:: Given records ::
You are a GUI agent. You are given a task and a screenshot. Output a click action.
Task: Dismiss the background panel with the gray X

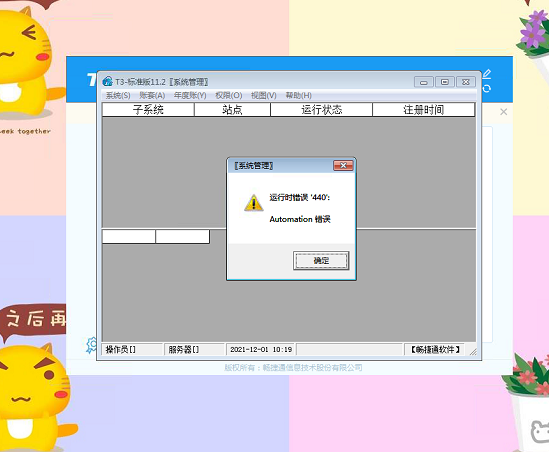click(x=503, y=112)
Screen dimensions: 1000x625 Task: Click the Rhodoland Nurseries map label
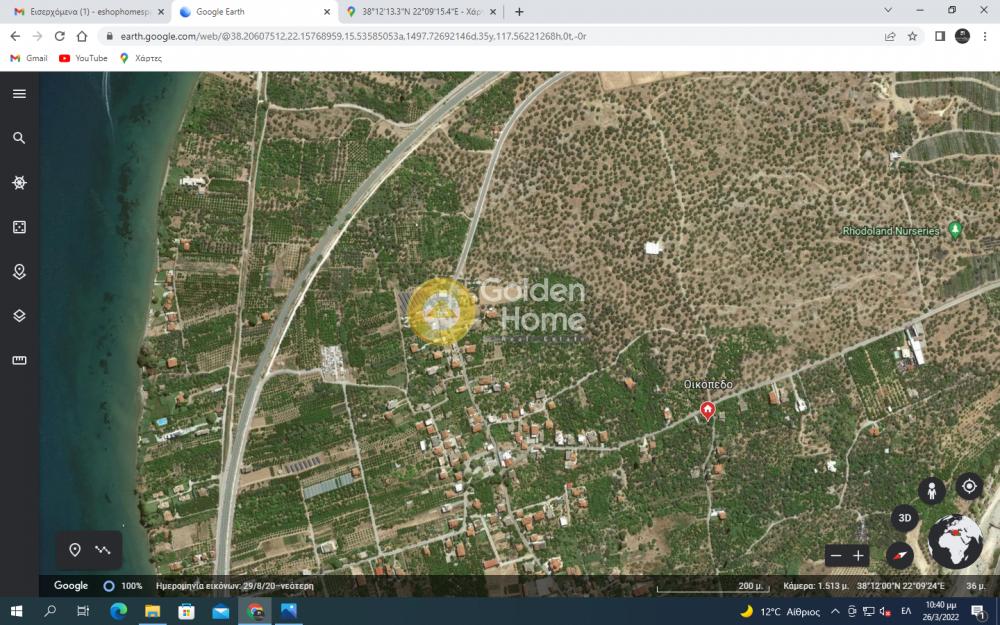click(891, 231)
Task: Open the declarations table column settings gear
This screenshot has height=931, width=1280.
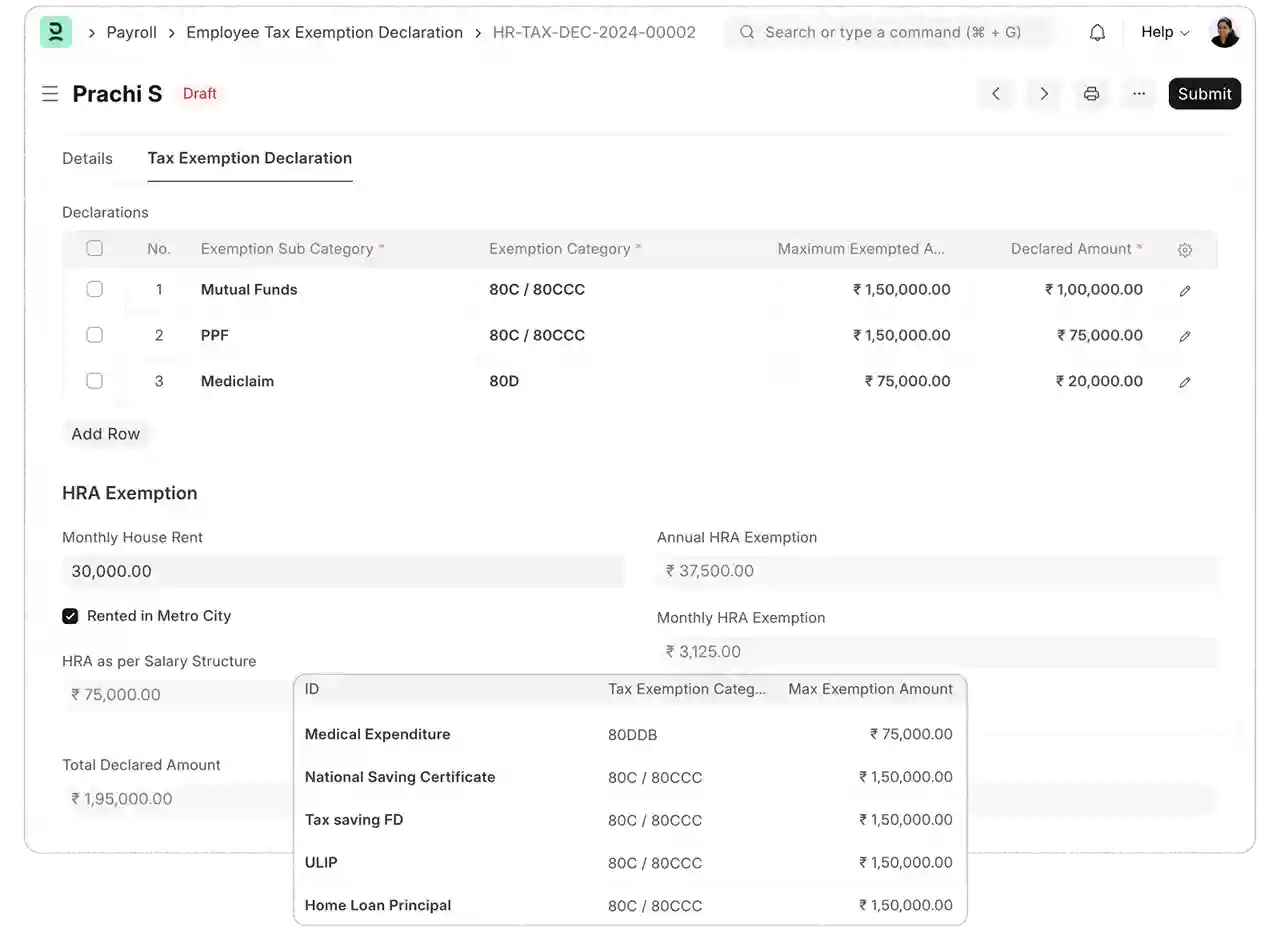Action: click(1185, 249)
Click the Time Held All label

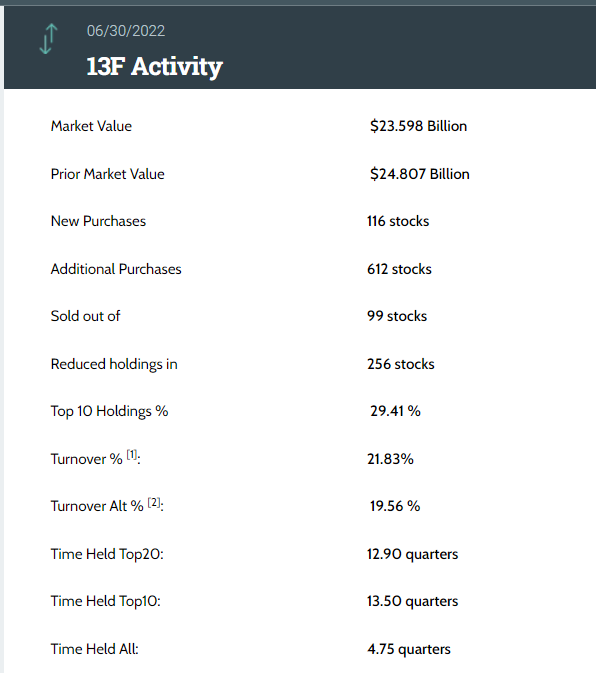click(x=95, y=649)
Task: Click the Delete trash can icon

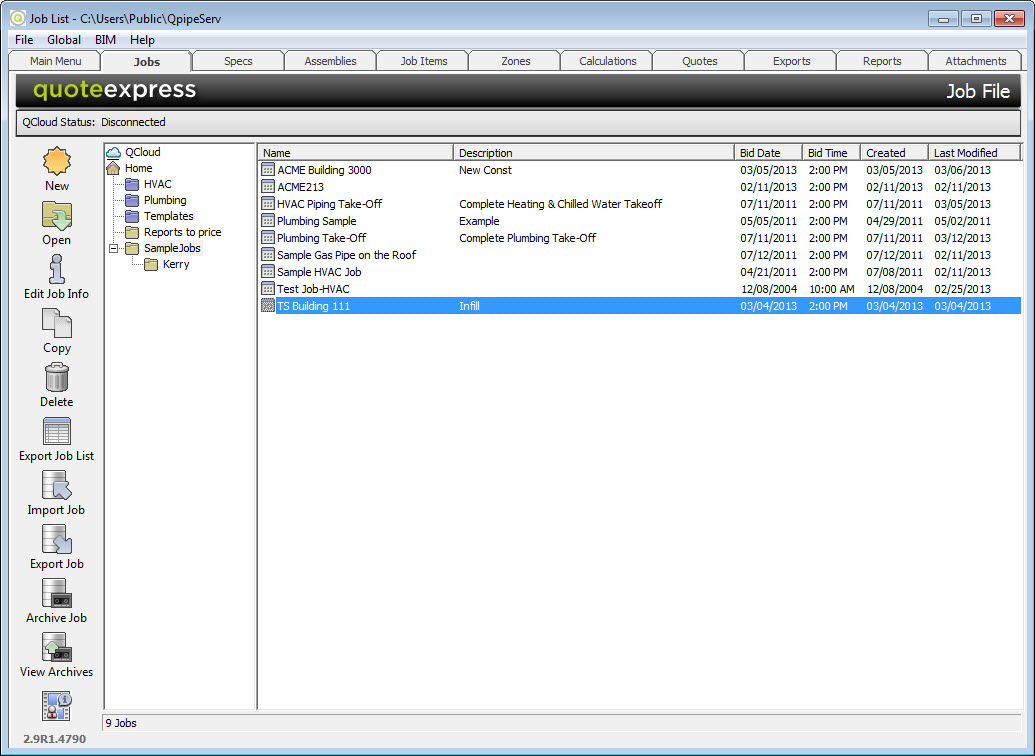Action: pos(57,378)
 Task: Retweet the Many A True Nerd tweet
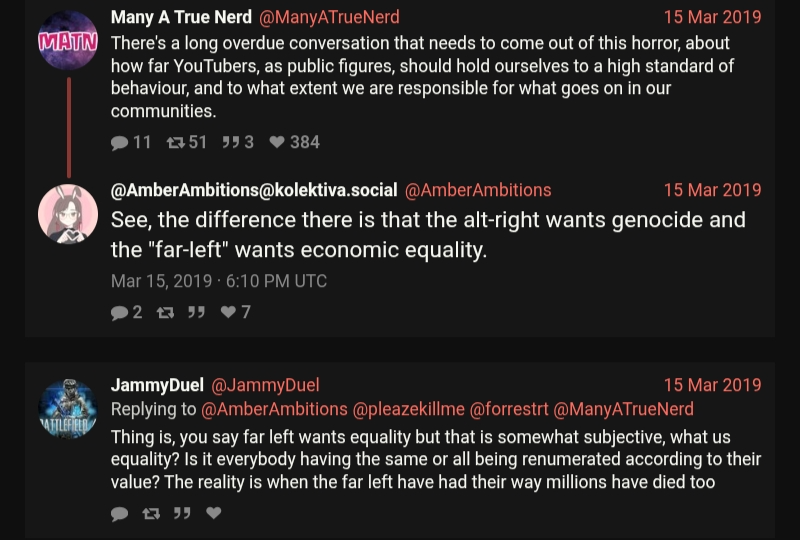point(174,143)
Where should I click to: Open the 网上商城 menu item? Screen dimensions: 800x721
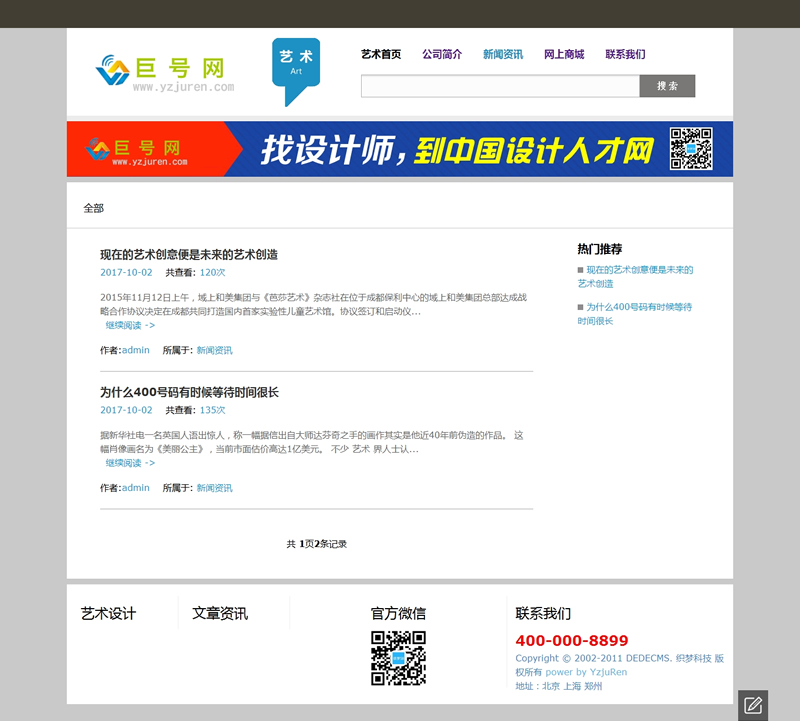(564, 54)
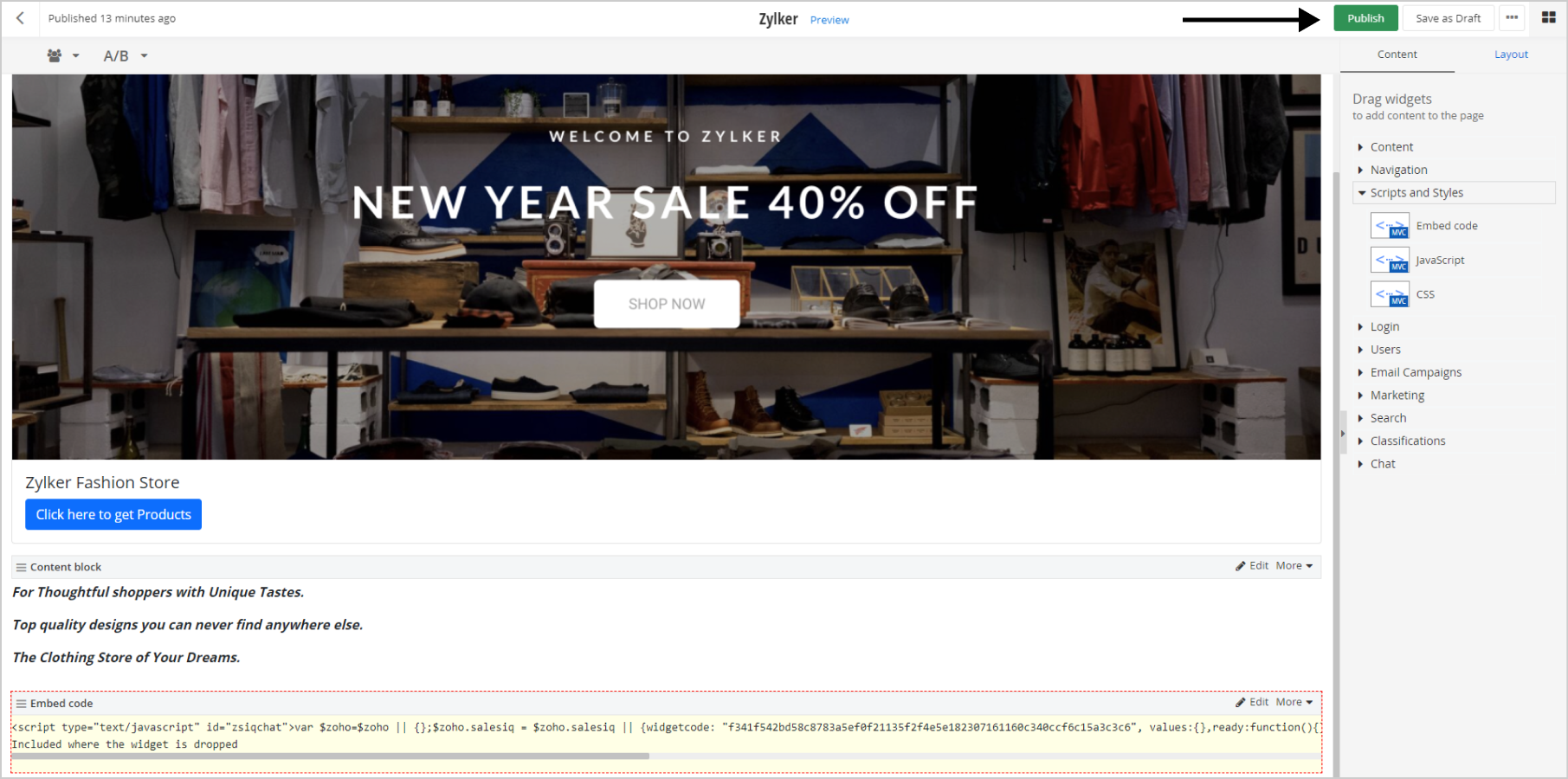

:: What is needed ::
Only the lines from the one with "Click the Time Held All label" through the end of the listing above should be output, exactly as written and with no pictures.

:: Completed exercise ::
Click the Time Held All label

click(x=95, y=649)
Task: Click the Delete trash can icon

Action: pos(57,378)
 Task: Retweet the Many A True Nerd tweet
point(174,143)
Where should I click to: Open the 网上商城 menu item? Screen dimensions: 800x721
(564, 54)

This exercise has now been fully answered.